Typo: missed dot at the end of the sentence.

> + */
> +int dobytecode(va_list ap)
> +{
> +        char **argv = va_arg(ap, char **);
> +        struct diag *diag = va_arg(ap, struct diag *);
> +
> +        int narg = 0;
> +        bool aux_loop_is_run = false;
> +
> +        lua_pushliteral(tarantool_L, "bcsave");
> +        if (loadjitmodule(tarantool_L))

Nit: For functions returned some status it is better to check that status is
not ok manually according Tarantool's guidelines, i.e.:
| if loadjitmodule(tarantool_L) != 0

> +                goto error;
> +        if (argv[0][2]) {
> +                narg++;
> +                argv[0][1] = '-';
> +                lua_pushstring(tarantool_L, argv[0] + 1);
> +        }
> +
> +        fiber_sleep(0.0);
> +        aux_loop_is_run = true;
> +
> +        for (argv++; *argv != NULL; narg++, argv++)
> +                lua_pushstring(tarantool_L, *argv);
> +        int res = lua_pcall(tarantool_L, narg, 0, 0);
> +        if (res != LUA_OK)
> +                goto error;

Nit: I prefer to add empty line here to better readability:
For me this label is blurred with the code above.
Feel free to ignore.

> +        end:
> +        if (!aux_loop_is_run)
> +                fiber_sleep(0.0);
> +	ev_break(loop(), EVBREAK_ALL);
> +	return 0;
> +
> +        error:

Shouldn't we set diag as LuajitError like it is done for run_script_f?

> +        diag_move(diag_get(), diag);
> +        goto end;
> +}
> +
> +/**
> + * Run command with options.

All commands or jit module only?

> + * Has no effect on the Lua stack.
> + */
> +static int runcmdopt(lua_State *L, const char *opt)
> +{
> +        int narg = 0;
> +        if (opt && *opt) {

Nit: we can add comment here that this loop splits arguments.

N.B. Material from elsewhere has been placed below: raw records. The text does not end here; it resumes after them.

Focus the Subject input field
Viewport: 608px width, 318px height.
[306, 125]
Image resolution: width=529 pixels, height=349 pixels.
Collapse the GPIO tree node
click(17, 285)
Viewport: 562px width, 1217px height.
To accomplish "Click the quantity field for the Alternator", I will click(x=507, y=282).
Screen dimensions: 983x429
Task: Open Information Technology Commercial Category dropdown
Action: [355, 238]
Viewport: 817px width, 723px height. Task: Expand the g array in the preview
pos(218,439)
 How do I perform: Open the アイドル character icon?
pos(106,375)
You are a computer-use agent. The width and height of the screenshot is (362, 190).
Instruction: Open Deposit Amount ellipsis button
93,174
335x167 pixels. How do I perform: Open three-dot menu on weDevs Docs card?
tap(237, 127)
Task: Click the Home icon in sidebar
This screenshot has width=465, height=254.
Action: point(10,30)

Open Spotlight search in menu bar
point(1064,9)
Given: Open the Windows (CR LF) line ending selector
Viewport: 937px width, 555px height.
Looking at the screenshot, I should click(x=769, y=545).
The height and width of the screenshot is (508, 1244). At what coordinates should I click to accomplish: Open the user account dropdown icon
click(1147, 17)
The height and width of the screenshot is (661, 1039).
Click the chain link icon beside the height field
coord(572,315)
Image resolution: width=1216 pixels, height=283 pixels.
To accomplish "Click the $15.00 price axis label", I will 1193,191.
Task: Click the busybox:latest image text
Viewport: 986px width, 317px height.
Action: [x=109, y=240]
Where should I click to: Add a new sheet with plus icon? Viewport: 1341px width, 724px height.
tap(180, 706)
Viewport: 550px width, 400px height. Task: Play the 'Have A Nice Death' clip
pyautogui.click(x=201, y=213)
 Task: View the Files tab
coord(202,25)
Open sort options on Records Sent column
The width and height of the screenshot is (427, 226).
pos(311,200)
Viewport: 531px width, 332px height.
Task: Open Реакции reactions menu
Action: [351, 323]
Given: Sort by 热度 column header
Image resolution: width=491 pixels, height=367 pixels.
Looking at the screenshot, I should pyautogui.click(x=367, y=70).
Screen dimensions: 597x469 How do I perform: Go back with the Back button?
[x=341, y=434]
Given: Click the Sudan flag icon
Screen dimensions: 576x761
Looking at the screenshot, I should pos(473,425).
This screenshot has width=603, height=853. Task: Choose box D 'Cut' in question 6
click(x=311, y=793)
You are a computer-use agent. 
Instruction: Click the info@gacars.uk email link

> +                for (;;) {
> +                        const char *p = strchr(opt, ',');
> +                        narg++;
> +                        if (!p) break;
> +                        if (p == opt)
> +                                lua_pushnil(L);
> +                        else
> +                                lua_pushlstring(L, opt, (size_t)(p - opt));
> +                        opt = p + 1;
> +                }
> +                if (*opt)
> +                        lua_pushstring(L, opt);
> +                else
> +                        lua_pushnil(L);
> +        }
> +        return report(L, lua_pcall(L, narg, 0, 0));
> +}
> +
> +/**
> + * JIT engine control command: try jit
> + * library first or load add-on module.
> + * Has no effect on the Lua stack.

It's not true. At least it removes module name (incoming parameter on Lua
stack) from the stack.

> + */
> +int dojitcmd(const char *cmd)
> +{
> +        const char *opt = strchr(cmd, '=');
> +        lua_pushlstring(tarantool_L, cmd, opt ? (size_t)(opt - cmd) : strlen(cmd));
> +        lua_getfield(tarantool_L, LUA_REGISTRYINDEX, "_LOADED");
> +        /* Get jit.* module table. */
> +        lua_getfield(tarantool_L, -1, "jit");
> +        lua_remove(tarantool_L, -2);
> +        lua_pushvalue(tarantool_L, -2);
> +        /* Lookup library function. */
> +        lua_gettable(tarantool_L, -2);
> +        if (!lua_isfunction(tarantool_L, -1)) {
> +                /* Drop non-function and jit.* table, keep module name. */
> +                lua_pop(tarantool_L, 2);

> +        if (loadjitmodule(tarantool_L))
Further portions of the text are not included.